In the future—and sooner than we may think—many aspects of our world will be augmented or replaced by computer systems that today are the sole purview of human judgment…perhaps even identifying “criminals” before one actually commits a crime.The assumption that decisions made by machines that have assessed reams of real-world information are more accurate than those made by people, with their foibles and prejudices, may be correct generally and wrong in the particular; and for those unfortunate souls who might never commit another crime even if the algorithm says they will, there is little recourse. In any case, computers are not “neutral”; algorithms reflect the biases of their creators, which is to say that prediction cedes an awful lot of power to the algorithm creators, who are human after all. Some of the time, too, proprietary algorithms, like the ones used by Google and Twitter and Facebook, are intentionally biased to produce results that benefit the company, not the user, and some of the time algorithms can be gamed. (There is an entire industry devoted to “optimizing” Google searches, for example.)
But the real bias inherent in algorithms is that they are, by nature, reductive. They are intended to sift through complicated, seemingly discrete information and make some sort of sense of it, which is the definition of reductive. But it goes further: the infiltration of algorithms into everyday life has brought us to a place where metrics tend to rule. This is true for education, medicine, finance, retailing, employment, and the creative arts. There are websites that will analyze new songs to determine if they have the right stuff to be hits, the right stuff being the kinds of riffs and bridges found in previous hit songs.
Amazon, which collects information on what readers do with the electronic books they buy—what they highlight and bookmark, if they finish the book, and if not, where they bail out—not only knows what readers like, but what they don’t, at a nearly cellular level. This is likely to matter as the company expands its business as a publisher. (Amazon already found that its book recommendation algorithm was more likely than the company’s human editors to convert a suggestion into a sale, so it eliminated the humans.)
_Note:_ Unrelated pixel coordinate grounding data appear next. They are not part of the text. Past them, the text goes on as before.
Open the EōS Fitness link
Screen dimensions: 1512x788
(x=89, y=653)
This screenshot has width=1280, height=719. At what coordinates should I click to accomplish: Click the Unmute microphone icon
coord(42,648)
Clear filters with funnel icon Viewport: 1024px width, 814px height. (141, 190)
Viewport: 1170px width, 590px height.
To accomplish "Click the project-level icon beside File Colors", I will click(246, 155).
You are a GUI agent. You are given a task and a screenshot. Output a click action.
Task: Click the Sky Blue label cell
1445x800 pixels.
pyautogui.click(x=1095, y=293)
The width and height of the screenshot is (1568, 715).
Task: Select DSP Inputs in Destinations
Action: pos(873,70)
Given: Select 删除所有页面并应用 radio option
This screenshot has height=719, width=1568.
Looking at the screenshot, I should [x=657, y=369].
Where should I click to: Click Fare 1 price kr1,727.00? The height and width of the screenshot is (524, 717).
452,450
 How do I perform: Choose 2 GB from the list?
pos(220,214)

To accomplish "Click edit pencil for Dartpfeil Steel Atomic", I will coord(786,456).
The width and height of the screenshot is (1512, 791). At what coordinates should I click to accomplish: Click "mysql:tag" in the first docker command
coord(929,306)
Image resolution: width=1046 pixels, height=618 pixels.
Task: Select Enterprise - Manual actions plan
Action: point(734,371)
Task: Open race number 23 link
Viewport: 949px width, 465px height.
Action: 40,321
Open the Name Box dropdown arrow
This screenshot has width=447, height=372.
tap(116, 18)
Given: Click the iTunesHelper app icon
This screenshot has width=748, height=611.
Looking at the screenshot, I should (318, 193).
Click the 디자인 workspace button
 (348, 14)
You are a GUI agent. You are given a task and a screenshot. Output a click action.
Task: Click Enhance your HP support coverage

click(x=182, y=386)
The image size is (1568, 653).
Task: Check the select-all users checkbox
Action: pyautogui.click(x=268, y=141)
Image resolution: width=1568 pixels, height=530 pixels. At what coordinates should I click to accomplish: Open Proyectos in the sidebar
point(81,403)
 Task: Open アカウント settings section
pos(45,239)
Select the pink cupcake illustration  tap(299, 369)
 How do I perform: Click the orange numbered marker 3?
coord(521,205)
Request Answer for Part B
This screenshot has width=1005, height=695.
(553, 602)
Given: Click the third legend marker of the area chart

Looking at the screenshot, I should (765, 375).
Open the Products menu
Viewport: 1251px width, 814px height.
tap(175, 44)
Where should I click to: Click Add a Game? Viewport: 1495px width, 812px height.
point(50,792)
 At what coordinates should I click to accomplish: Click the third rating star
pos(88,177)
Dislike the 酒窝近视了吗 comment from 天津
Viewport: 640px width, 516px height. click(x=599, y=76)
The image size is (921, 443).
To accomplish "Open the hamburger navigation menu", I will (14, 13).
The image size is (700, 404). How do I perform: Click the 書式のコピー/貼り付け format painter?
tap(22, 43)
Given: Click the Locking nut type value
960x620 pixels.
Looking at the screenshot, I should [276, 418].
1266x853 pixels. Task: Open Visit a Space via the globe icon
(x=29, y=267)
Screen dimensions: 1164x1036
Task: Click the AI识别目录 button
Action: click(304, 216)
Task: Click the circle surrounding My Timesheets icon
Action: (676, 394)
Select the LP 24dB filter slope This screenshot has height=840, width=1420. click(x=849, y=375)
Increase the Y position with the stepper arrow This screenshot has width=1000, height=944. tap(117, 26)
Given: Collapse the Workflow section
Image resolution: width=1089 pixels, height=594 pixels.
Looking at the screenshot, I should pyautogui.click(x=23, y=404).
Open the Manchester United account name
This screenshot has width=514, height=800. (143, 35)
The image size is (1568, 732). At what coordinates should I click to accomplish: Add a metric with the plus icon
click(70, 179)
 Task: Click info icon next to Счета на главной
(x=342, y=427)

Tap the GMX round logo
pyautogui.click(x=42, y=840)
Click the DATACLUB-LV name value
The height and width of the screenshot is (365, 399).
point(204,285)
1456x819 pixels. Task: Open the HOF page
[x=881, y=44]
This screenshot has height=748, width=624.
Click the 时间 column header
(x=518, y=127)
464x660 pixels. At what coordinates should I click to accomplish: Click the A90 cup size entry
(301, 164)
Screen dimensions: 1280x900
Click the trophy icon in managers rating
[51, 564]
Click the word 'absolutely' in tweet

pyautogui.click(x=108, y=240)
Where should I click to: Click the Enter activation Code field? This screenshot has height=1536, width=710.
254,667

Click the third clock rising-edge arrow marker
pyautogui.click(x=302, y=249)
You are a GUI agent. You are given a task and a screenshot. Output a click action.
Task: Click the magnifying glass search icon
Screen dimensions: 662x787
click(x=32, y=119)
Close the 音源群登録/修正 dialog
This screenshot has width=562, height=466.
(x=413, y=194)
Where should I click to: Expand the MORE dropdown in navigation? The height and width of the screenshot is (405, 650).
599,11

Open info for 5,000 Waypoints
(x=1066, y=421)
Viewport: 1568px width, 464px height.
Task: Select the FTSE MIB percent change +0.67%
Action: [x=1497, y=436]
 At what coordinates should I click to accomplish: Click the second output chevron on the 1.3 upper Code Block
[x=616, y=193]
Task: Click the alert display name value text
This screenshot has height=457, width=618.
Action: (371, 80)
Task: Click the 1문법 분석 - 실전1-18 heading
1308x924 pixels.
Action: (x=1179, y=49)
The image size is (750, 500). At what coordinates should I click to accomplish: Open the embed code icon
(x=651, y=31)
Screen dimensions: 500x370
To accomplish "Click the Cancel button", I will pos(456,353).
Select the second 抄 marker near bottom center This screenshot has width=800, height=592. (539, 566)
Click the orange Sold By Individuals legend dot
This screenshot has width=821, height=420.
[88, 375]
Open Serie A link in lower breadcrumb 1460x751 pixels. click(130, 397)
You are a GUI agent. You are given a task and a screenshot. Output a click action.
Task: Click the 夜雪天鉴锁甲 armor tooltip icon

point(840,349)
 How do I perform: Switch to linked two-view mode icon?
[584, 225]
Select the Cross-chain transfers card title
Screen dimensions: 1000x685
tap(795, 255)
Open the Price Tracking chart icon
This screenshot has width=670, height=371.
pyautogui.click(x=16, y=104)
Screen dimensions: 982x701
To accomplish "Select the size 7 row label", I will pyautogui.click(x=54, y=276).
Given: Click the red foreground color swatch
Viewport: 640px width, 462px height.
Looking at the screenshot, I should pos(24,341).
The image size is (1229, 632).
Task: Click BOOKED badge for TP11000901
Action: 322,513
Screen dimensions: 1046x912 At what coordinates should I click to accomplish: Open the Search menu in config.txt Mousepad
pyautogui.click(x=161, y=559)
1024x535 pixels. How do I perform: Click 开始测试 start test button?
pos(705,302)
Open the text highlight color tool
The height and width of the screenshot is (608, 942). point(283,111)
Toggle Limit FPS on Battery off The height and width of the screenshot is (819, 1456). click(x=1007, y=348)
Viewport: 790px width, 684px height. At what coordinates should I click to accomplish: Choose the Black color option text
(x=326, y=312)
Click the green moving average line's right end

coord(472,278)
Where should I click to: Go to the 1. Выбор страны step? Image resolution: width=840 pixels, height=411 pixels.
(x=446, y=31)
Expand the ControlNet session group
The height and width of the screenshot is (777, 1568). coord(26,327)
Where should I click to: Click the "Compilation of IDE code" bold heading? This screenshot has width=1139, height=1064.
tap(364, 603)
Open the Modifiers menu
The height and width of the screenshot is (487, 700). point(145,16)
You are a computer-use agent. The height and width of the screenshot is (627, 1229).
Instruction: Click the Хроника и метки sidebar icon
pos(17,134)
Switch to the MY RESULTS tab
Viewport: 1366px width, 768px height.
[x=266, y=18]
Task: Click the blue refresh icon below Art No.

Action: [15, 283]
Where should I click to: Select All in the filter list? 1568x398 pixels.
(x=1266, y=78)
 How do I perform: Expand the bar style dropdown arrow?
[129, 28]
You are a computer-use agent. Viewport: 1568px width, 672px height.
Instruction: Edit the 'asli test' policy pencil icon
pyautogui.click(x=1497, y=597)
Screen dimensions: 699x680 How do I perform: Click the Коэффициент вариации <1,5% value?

Meanwhile, a company called Narrative Science has an algorithm that produces articles for newspapers and websites by wrapping current events into established journalistic tropes—with no pesky unions, benefits, or sick days required. Call me old-fashioned, but in each case, idiosyncrasy, experimentation, innovation, and thoughtfulness—the very stuff that makes us human—is lost. A culture that values only what has succeeded before, where the first rule of success is that there must be something to be “measured” and counted, is not a culture that will sustain alternatives to market-driven “creativity.”